▶ _TEXT EXCERPT_:
.....

May 26, 2018

The Guns of August 2018

It's official.. I will be running several sessions of Beneath the Lily Banners/The War of Three Kings at the Guns of August show...

When the PEL becomes available I'll have more details, including how you can sign up to get in on one of these games...

May 16, 2018

Interview: The War of Three Kings

This interview was recorded right after 1672 game using Nick Eyre's wonderful collection at WI headquarters. The game featured a numerically inferior Dutch Army taking on the mighty French during the infamous Rampjaar (Disaster Year).


Dan Faulconbridge of WI allowed a dodgy character to ramble on about the rules, why we made certain decisions and future developments from Warfare, WordTwister, and Quindia Studios.

.....

▶ _WHAT NEEDS TO BE DONE_: Return the passage of the wargaming blog post that runs from "The Guns of August 2018" up to and including "Rampjaar (Disaster Year).", verbatim.

▶ _MATERIAL_:
.....

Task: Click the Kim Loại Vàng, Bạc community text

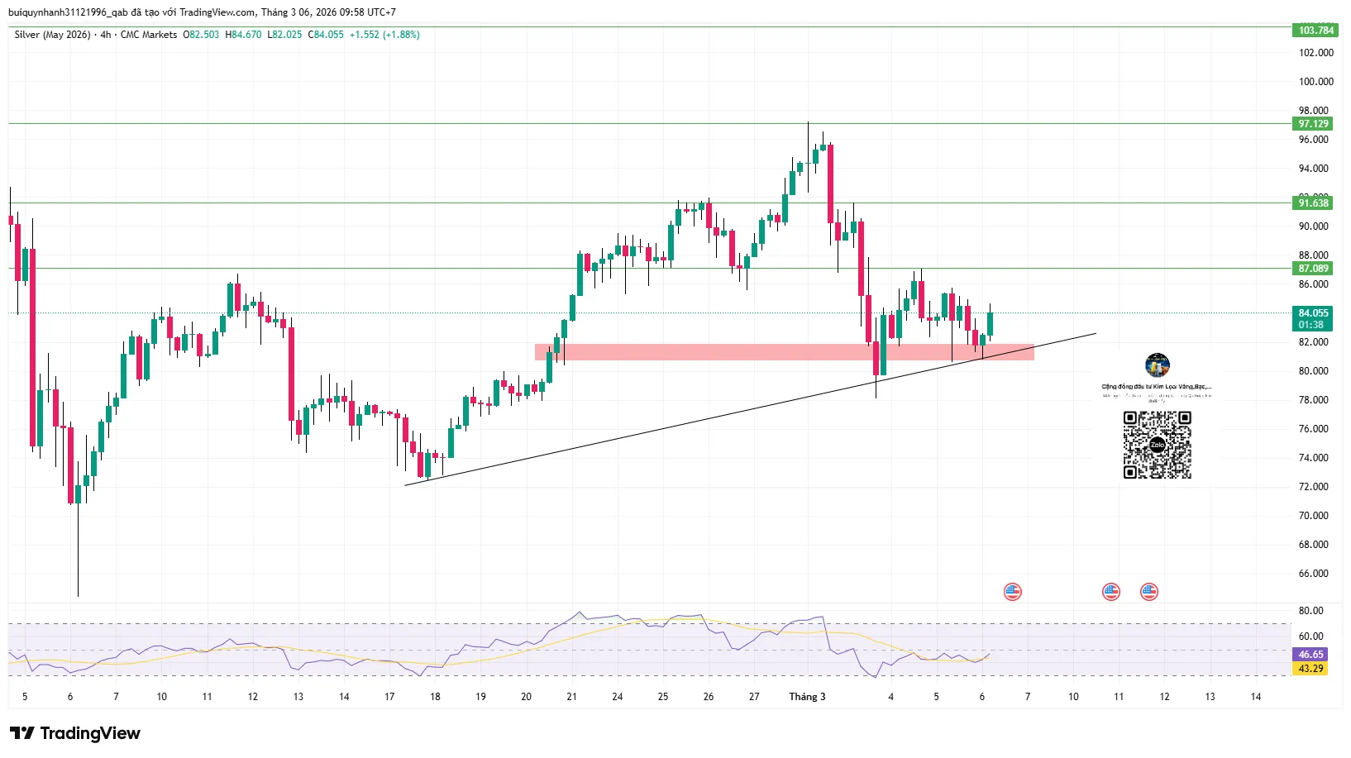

.....

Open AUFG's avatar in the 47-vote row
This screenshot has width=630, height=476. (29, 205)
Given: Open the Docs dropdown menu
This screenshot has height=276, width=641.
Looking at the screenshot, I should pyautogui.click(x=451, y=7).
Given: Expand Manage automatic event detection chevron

.....

▶ _RESPONSE BELOW_:
The Guns of August 2018

It's official.. I will be running several sessions of Beneath the Lily Banners/The War of Three Kings at the Guns of August show...

When the PEL becomes available I'll have more details, including how you can sign up to get in on one of these games...

May 16, 2018

Interview: The War of Three Kings

This interview was recorded right after 1672 game using Nick Eyre's wonderful collection at WI headquarters. The game featured a numerically inferior Dutch Army taking on the mighty French during the infamous Rampjaar (Disaster Year).